_What is asked_.
1 – Please restate word for word the stretch of the Gandhi post from "Both show in" through "of Indian bourgeosie.".
2 – Decide whether each statement agrees with the Gandhi post, answering yes or no and quoting the deciding words of the post: (a) Both writers show Gandhi's opposition to strikes. (b) E.M.S. takes a less political approach than Mukherjee. (c) Hiren Mukherjee wrote The Mahatma and the Ism.
3 – Extend the Gandhi post past its final sentence.
── Text
Postby brihaspati » 10 Jan 2009 09:56

Rudradevji,

your comments about Gandhi being part of the accommodation brigade reminds me of an analysis I did once (led me to a lot of trouble though - grave doubts about my class loyalties! :mrgreen: ). Two of the communist stalwarts of India got quite confused when they started to deconstruct Gandhiji : Hiren Mukherjee in Gandhiji and E.M.S Namboodiripad's The Mahatma and the Ism. I think their observations and the sources of their confusion could be quite relevant for our topic.

Both show in historical detail Gandhiji's reluctance to take up worker's and peasant's demands, his opposition to strikes and non-payment of rent to landlords, his retsriction of mass movements which he himself had helped ignite, his pressure tactics aimed at bargaining rater than fighting ti the finish, etc. Mukherjee hold these calling off of mass movements responsible for immediate growth in communal tensions (a remarkable coincidence indeed - but predicted by Hoffer). E.M.S on the other hand points out Gandhiji's differences with the "bourgeoisie", and his differences therefore with both moderates and extremists, and at the same time his acceptance as a leader by both sections which he attributes to Gandhiji's ability to arouse the mass as also his ability to restrict the mass in favour of Indian bourgeosie.

Significantly, however both see in Gandhi qualities that seem to go beyond the class character of his politics. Mukherjee sees in him "the soul of our land", his strength in a combination of mysticism with a vivid practical sense "the most formidable of all combinations". He sees the greatest contribution in Gandhiji's "fearlessness". While Mukherjee picks on specific qualities, E.M.S takes a more political approach until he reaches Gandhiji's last years, where "the Mahatma stood alone, adhering to his principles, neglected by the Congress which wanted power at any price".
────
── Dataset extract
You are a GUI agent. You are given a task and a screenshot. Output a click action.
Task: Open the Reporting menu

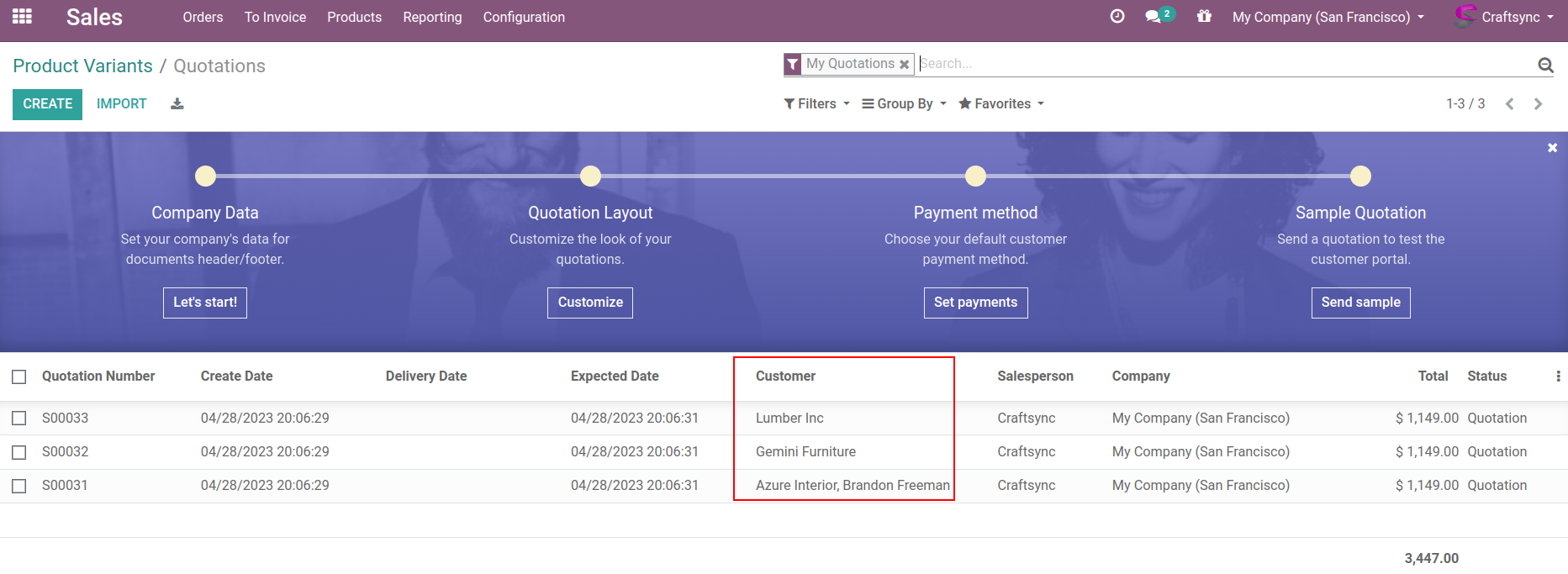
────
_Answers per task_.
1 –
Both show in historical detail Gandhiji's reluctance to take up worker's and peasant's demands, his opposition to strikes and non-payment of rent to landlords, his retsriction of mass movements which he himself had helped ignite, his pressure tactics aimed at bargaining rater than fighting ti the finish, etc. Mukherjee hold these calling off of mass movements responsible for immediate growth in communal tensions (a remarkable coincidence indeed - but predicted by Hoffer). E.M.S on the other hand points out Gandhiji's differences with the "bourgeoisie", and his differences therefore with both moderates and extremists, and at the same time his acceptance as a leader by both sections which he attributes to Gandhiji's ability to arouse the mass as also his ability to restrict the mass in favour of Indian bourgeosie.

2 –
(a) Yes: "his opposition to strikes and non-payment of rent to landlords"
(b) No: "E.M.S takes a more political approach until he reaches Gandhiji's last years"
(c) No: "Hiren Mukherjee in Gandhiji and E.M.S Namboodiripad's The Mahatma and the Ism"

3 –
This leads necessarily to the recognition that Gandhiji cannot be understood entirely in terms of class interests (my comment, not EMS's and source of trouble, :mrgreen: ). E.M.S in his chapter on "Meaning of Gandhism", characterizes Gandhiji as an idealist not only in the philosophical sense, "but also in the sense that he kept before him certain ideals to which he clung till the end of his life". It was this idealism "that played a big role in rousing the hitherto slumbering millions of the rural poor". E.M.S here concedes that it was Gandhiji's "reactionary" views that "enabled him to form a bridge between the mass of peasantry and the sophisticated representatives and leaders of the modern national democratic movement". It was this idealism also which isolated him from the "bourgeoisie". "It is when we examine this growing gulf between him and his colleagues in the last days of his life that we come to a really objective all-sided assessment of Gandhiji, the man and his mission. For this growing gulf was the manifestation of the reality that Gandhiji's insistence on certain moral values had once been helpful to the bourgeoisie, but became, in the last days of his life, a hindrance to it". (E.M.S)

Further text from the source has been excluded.